[Stored data]
--*--

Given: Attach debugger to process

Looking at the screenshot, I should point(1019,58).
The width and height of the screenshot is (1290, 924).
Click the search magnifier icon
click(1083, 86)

--*--

• [TASK STATEMENT]
Go through the entries above and reproduce each one exactly.

• [EXERCISE OUTPUT]
Given: Attach debugger to process

Looking at the screenshot, I should point(1019,58).
The width and height of the screenshot is (1290, 924).
Click the search magnifier icon
click(1083, 86)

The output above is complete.